**Data for analysis**
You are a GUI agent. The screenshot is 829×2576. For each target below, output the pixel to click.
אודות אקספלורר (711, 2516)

--

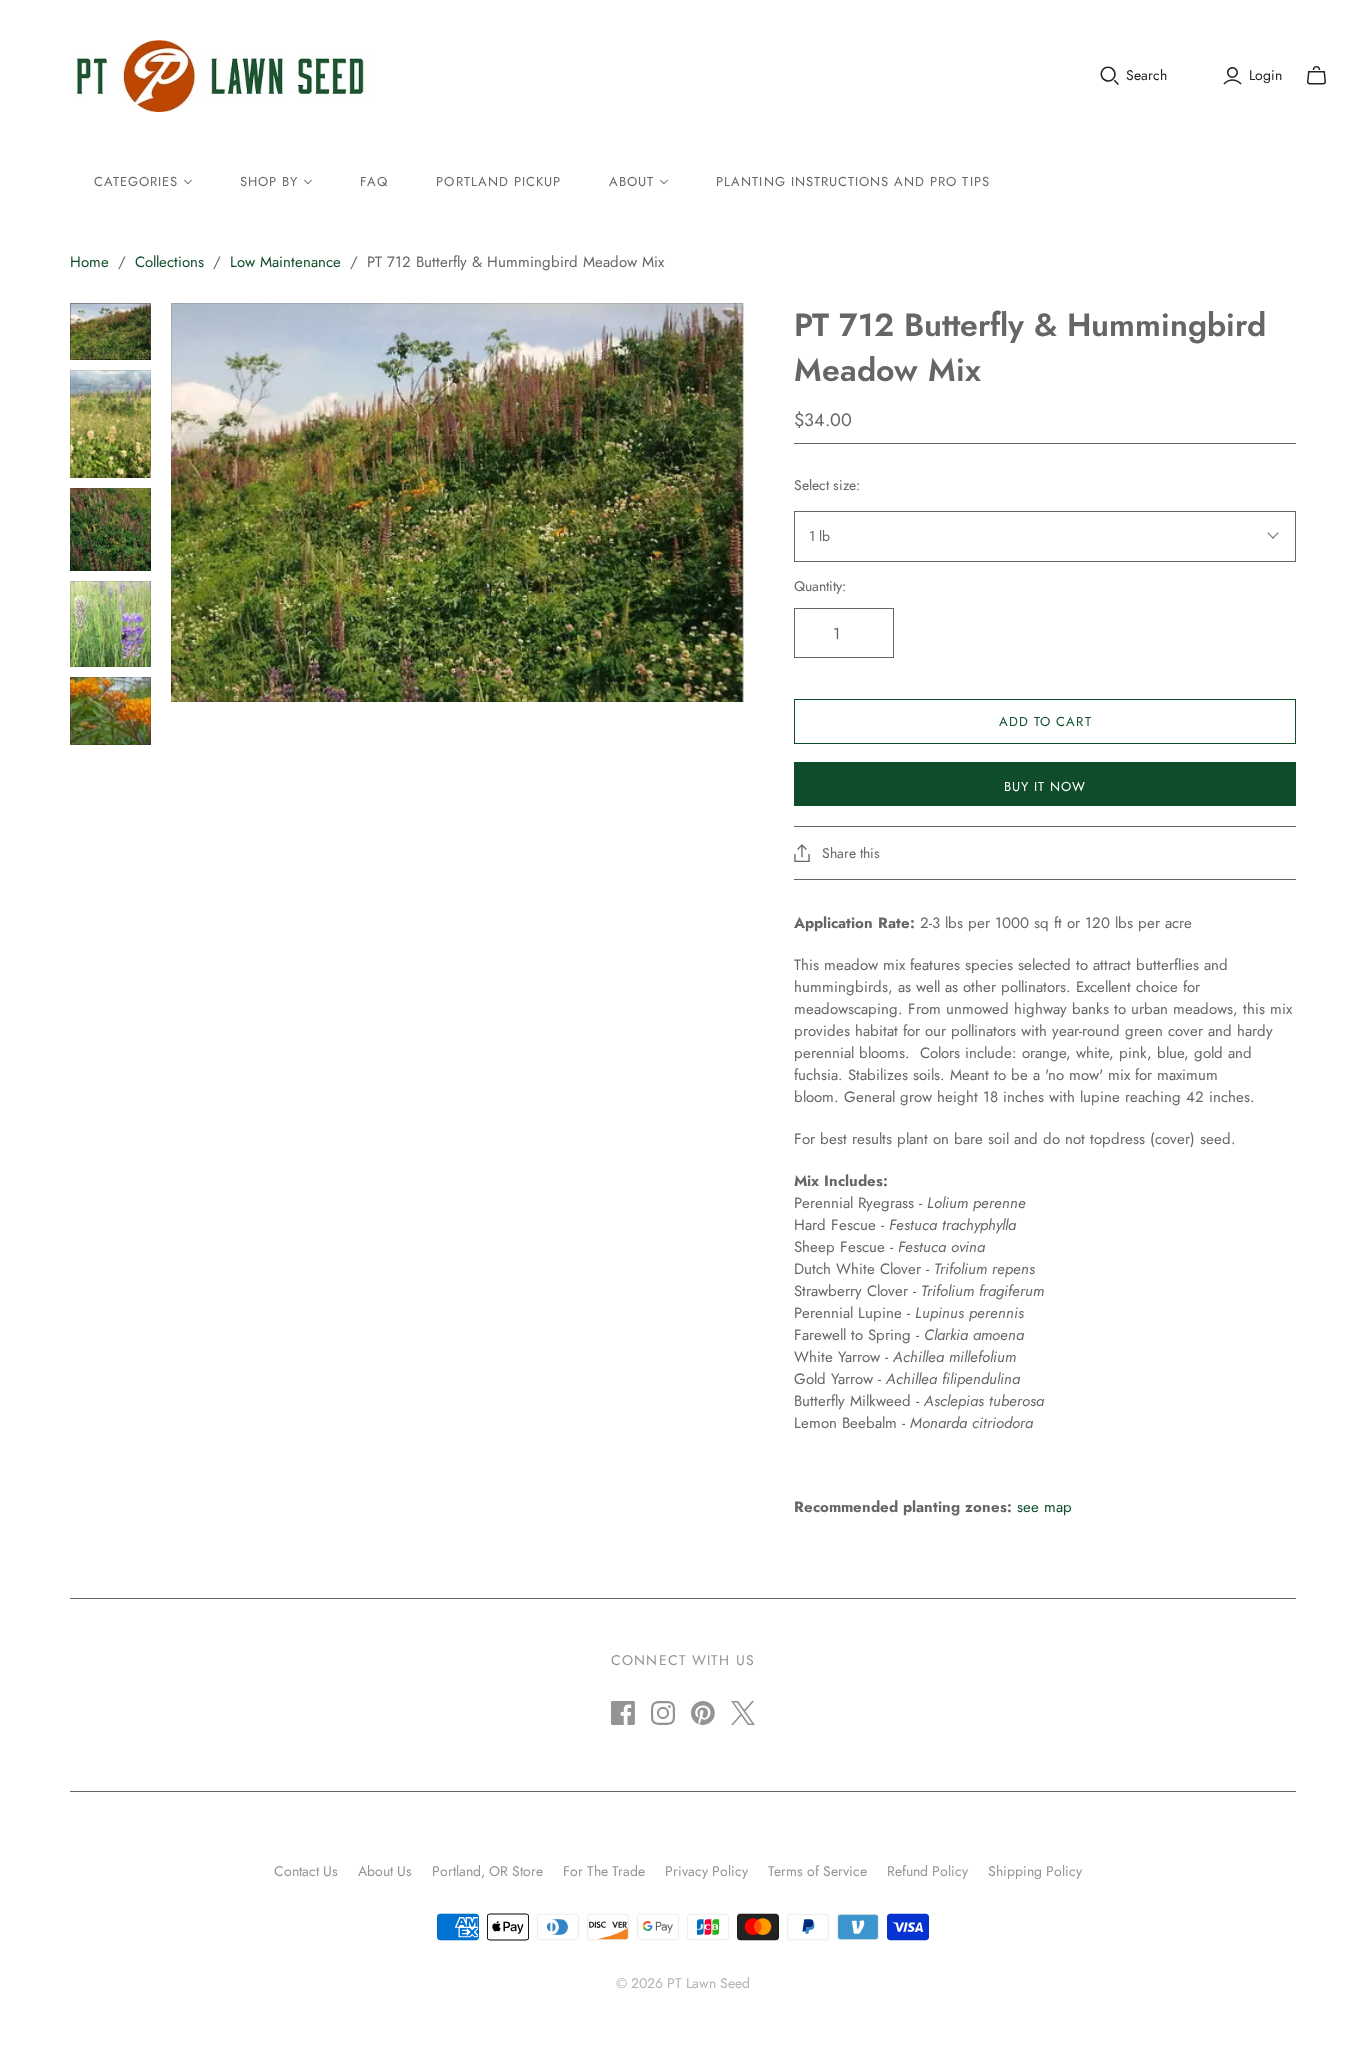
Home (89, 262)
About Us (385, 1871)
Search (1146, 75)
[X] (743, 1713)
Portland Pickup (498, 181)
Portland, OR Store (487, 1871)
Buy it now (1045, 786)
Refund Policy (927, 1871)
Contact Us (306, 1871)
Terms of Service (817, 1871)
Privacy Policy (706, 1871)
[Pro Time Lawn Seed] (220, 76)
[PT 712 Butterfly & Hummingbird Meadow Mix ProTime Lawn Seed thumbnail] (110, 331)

* * *

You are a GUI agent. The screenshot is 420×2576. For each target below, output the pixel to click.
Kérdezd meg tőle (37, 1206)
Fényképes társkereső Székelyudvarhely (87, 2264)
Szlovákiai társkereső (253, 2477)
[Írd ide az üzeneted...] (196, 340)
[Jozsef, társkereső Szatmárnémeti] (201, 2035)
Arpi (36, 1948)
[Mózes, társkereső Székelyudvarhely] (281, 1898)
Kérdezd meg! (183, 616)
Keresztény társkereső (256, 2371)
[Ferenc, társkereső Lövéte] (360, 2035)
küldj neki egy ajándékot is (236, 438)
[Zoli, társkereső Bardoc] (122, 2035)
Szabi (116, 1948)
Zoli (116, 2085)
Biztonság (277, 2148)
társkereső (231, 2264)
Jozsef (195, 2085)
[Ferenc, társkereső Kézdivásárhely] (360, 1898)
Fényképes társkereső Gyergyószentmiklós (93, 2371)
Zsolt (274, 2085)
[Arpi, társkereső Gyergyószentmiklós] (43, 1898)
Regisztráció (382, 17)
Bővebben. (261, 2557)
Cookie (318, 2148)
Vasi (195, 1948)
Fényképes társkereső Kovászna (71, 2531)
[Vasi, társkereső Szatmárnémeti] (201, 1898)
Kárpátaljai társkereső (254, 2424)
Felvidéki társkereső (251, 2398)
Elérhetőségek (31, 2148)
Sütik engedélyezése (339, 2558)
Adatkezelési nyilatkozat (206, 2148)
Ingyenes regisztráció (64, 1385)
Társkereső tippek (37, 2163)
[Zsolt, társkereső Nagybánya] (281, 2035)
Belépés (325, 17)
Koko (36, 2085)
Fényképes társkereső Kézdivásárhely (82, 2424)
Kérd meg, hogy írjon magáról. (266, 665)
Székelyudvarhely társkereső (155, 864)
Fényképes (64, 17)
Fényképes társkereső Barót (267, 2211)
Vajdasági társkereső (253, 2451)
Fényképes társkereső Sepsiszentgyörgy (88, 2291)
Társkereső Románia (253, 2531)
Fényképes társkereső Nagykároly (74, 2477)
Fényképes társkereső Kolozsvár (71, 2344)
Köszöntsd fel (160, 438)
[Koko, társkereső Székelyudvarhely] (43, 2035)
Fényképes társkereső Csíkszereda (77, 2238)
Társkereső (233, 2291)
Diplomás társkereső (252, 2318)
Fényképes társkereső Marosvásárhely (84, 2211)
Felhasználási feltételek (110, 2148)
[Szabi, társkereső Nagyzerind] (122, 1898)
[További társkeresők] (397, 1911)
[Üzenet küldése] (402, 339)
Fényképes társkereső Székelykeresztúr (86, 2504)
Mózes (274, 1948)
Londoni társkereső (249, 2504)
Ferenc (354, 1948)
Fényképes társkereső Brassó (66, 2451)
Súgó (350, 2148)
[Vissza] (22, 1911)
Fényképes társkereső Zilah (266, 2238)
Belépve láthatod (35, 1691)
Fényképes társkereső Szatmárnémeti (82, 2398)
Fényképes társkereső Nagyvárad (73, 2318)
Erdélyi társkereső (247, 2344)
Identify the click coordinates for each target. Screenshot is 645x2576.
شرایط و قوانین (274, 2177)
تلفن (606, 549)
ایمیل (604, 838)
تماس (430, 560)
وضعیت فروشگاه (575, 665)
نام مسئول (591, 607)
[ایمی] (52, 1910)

**Exercise instructions**
Using the records above, write out exactly the lines between the one holding "You are a GUI agent. The screenshot is 829×2576." and the one holding "אודות אקספלורר (711, 2516)", inclusive; leave everything else out.

**Reply**
You are a GUI agent. The screenshot is 829×2576. For each target below, output the pixel to click.
אודות אקספלורר (711, 2516)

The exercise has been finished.